蓄電池の故障を修理しにサービスが来る事になっている

じいちゃんのせいで時間に追われる。

 

砂糖の注文があったが砂糖を入れた記憶がない。

入れていなかったのに気が付いた。

砂糖を取りに帰る。

 

いつも何か足りない。そのたびにまた戻って

それを補充してもってくる。

ぐるぐるだ

 

保育園に配達する

 

保育園の○○さん

「あれ強力粉の注文は2つだったと思うんですけど」

そう言って自分の書いた発注書を見返した。

 

ぼくは「いくつでした?」と恐る恐る聞く

「2つでした」と彼女の声。

強力粉が多すぎた。

 

また今回もミスが出た。本当に僕はおかしい。

引取って納品書と請求書を書き直してまた持って来るのが本当だけど引取ってくれた

 

ぐるぐるは二回で済んだ。

サービスが来る約束の時間は2分過ぎただけで済んだ。

 

16歳で交通事故に遭い高次脳機能障害を負った男の子の記事をネットで読んだ。
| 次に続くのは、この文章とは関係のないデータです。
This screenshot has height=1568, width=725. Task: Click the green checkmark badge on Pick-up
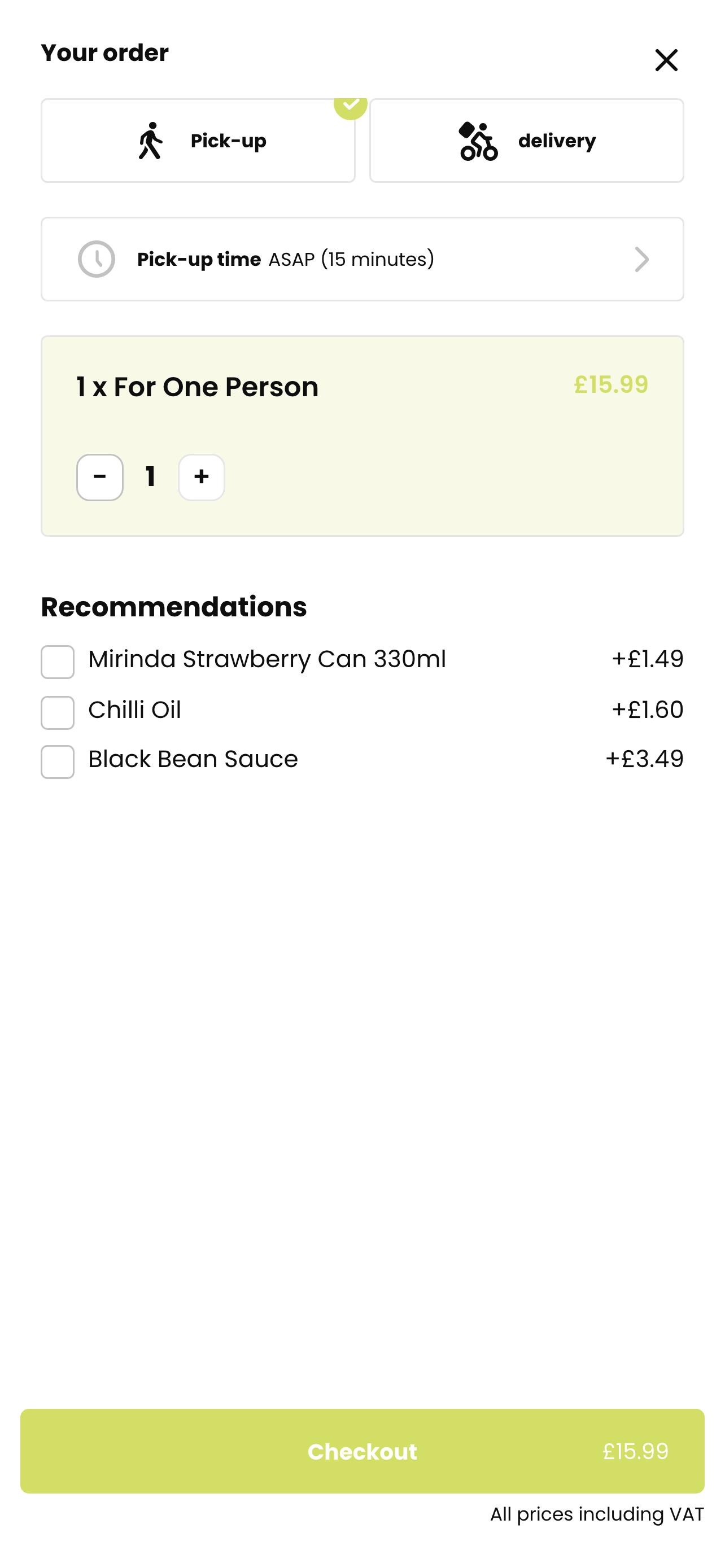[351, 104]
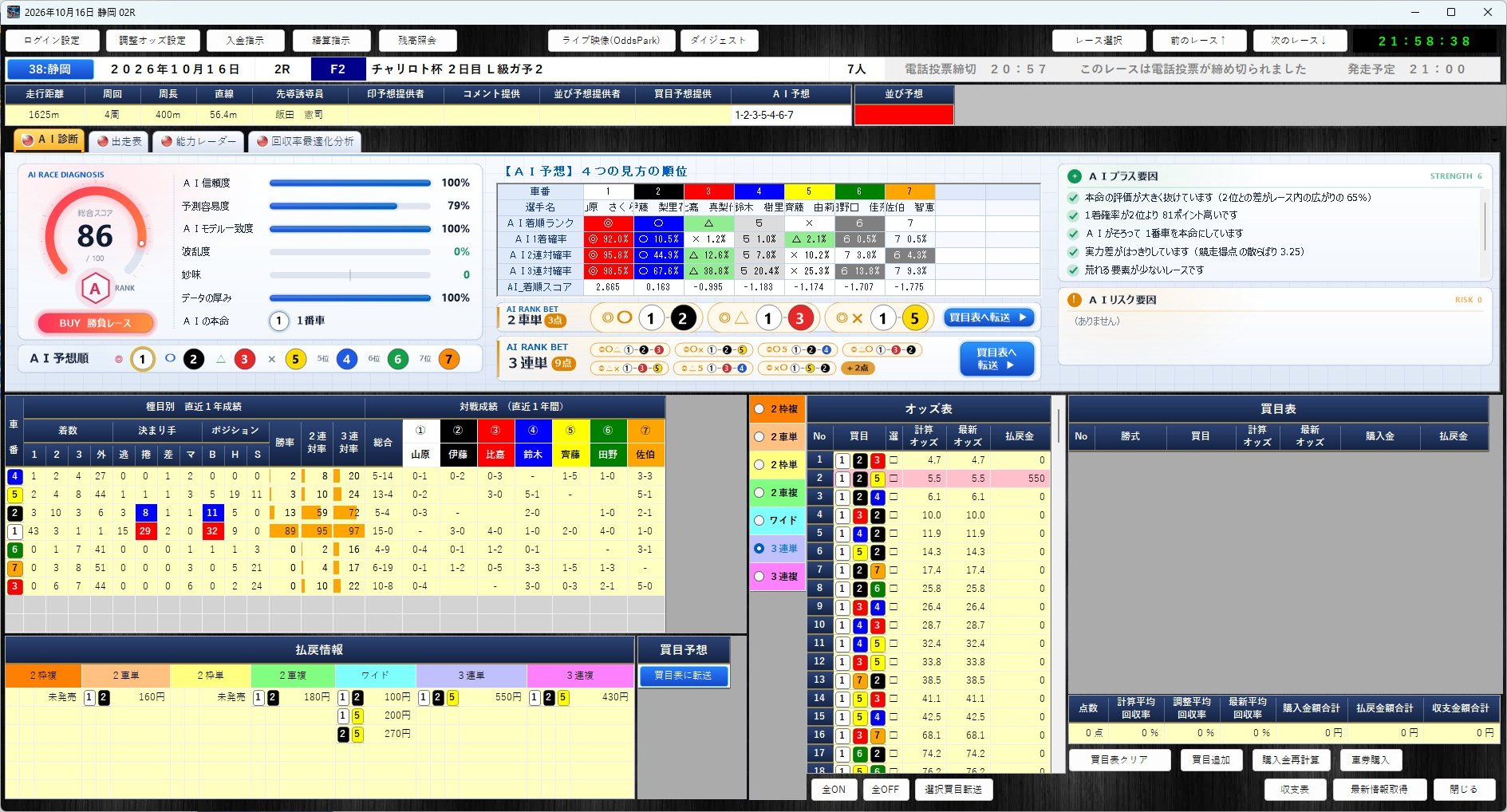Tick the checkbox on odds row 2

click(x=894, y=479)
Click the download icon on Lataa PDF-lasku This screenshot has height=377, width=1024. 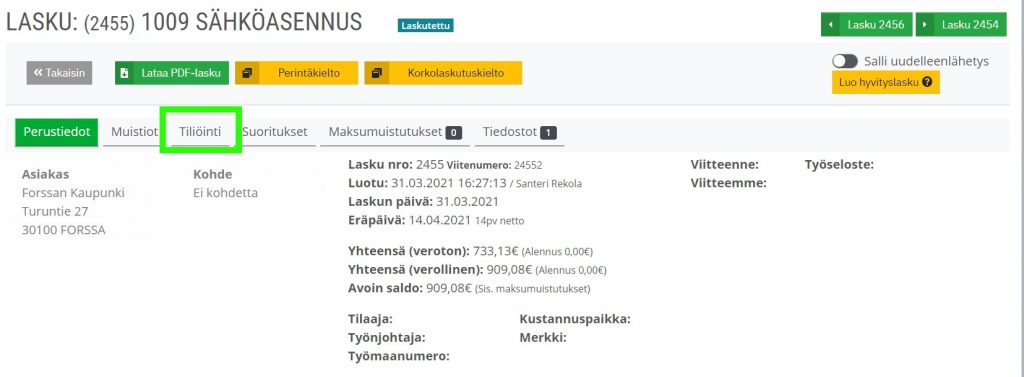pyautogui.click(x=124, y=73)
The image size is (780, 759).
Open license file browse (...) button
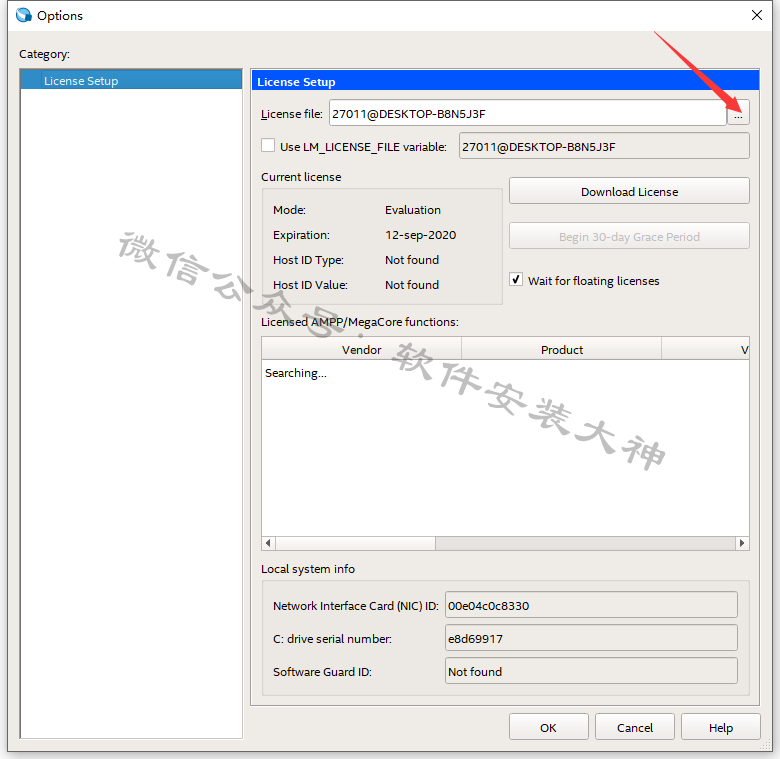(738, 114)
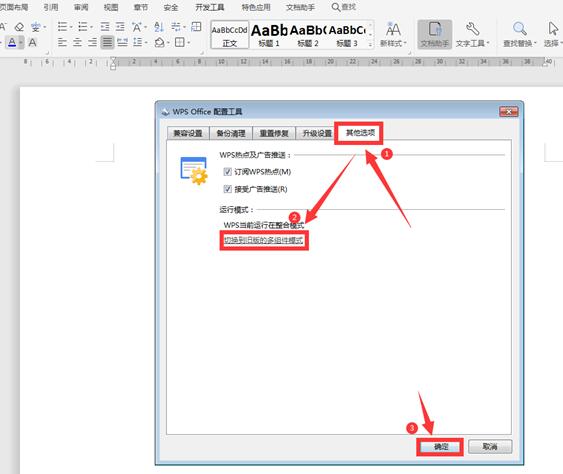563x474 pixels.
Task: Open font color dropdown arrow
Action: pos(21,42)
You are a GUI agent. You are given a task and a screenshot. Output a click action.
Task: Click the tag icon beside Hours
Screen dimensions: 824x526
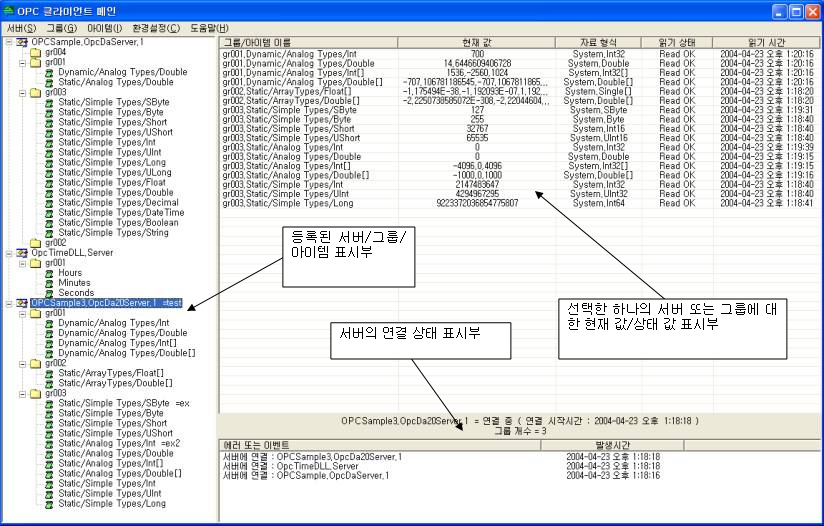[49, 273]
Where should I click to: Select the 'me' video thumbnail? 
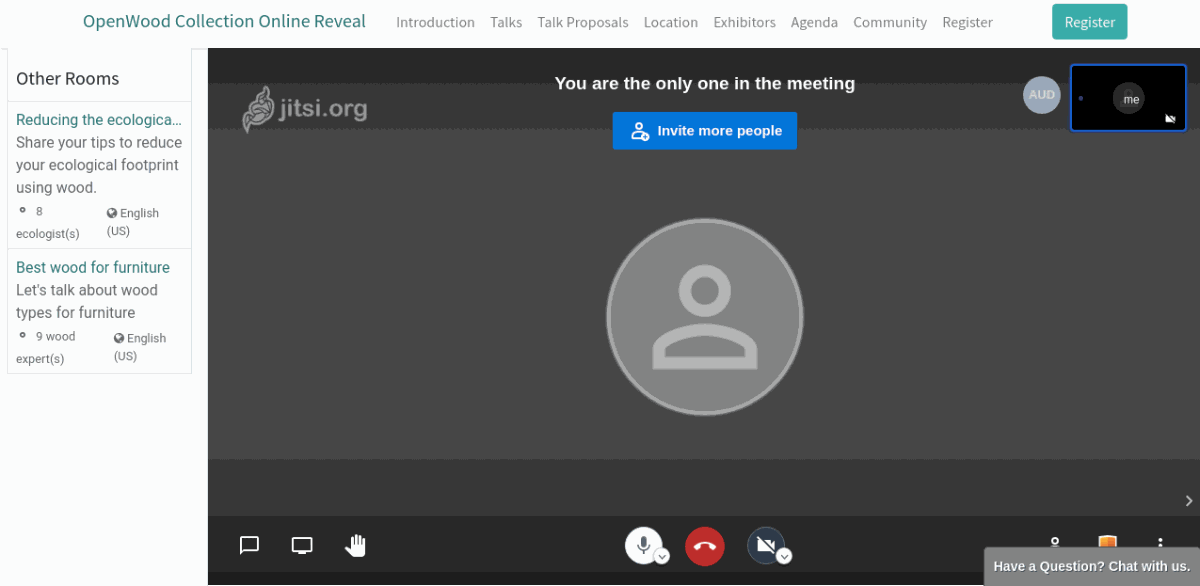(x=1129, y=98)
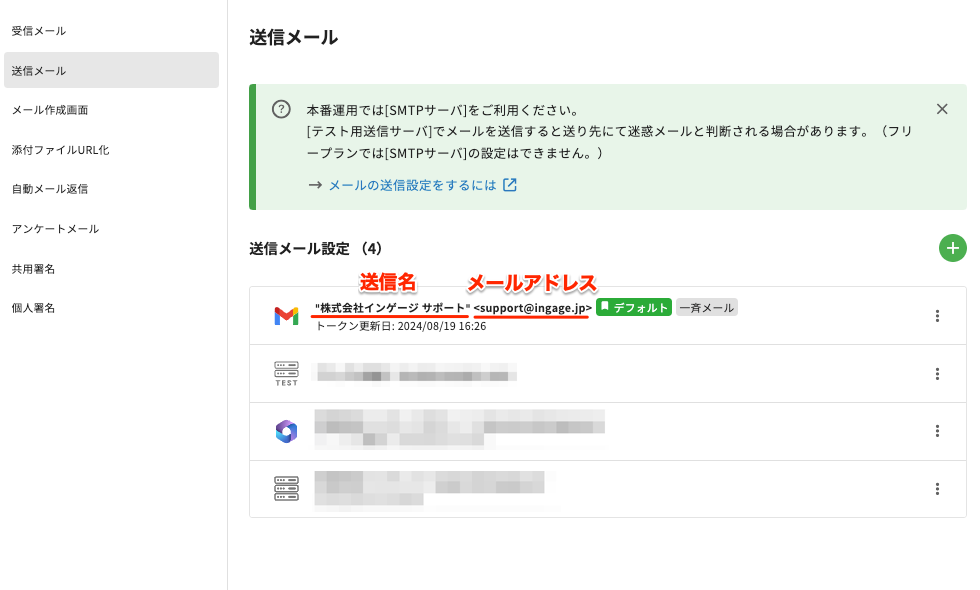Screen dimensions: 980x590
Task: Click the green add mail setting button
Action: pyautogui.click(x=952, y=248)
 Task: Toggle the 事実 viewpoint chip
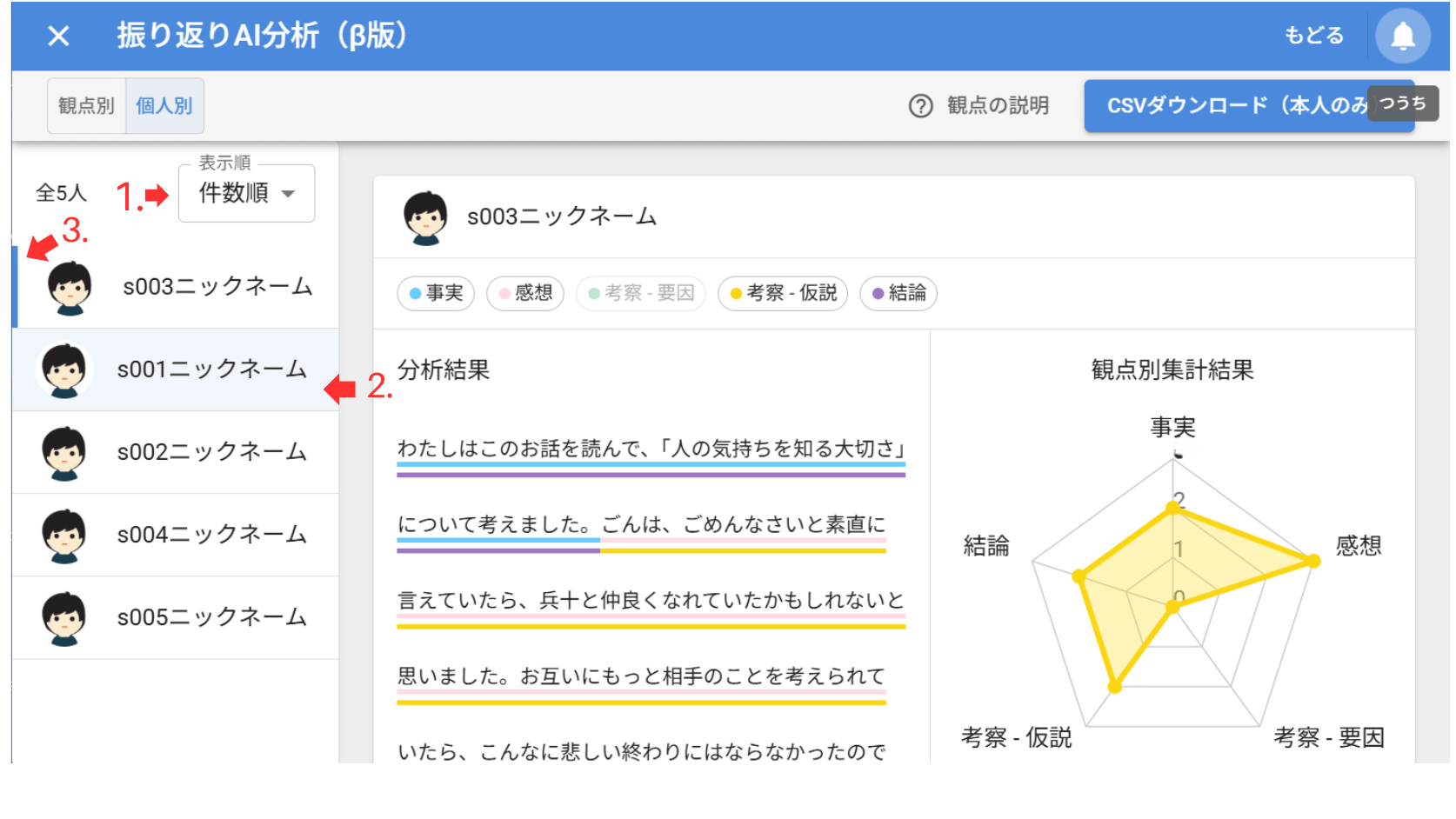[436, 294]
3か月間意識不明で現在は普通の生活に戻ったが記憶障害があるという。

 

僕は9歳の時に事故に遭い3週間意識不明になったが、彼の記事を読んで思い当たる事がいくつもあった。

 

「親の名前もわからなかった」という。

そう、思い出すまで僕も時間がかかった。

 

人から「反応が遅い」と言われた事が何度もある。

利き腕に残った麻痺は永遠に消えない

 

自分が人と違っているという違和感は

最初はわからなかったが

かなり大人になってから気が付いてきた。

 

妹おばちゃんたちにも言い訳する。

「多分俺の記憶がおかしいのは交通事故のせいだ」と。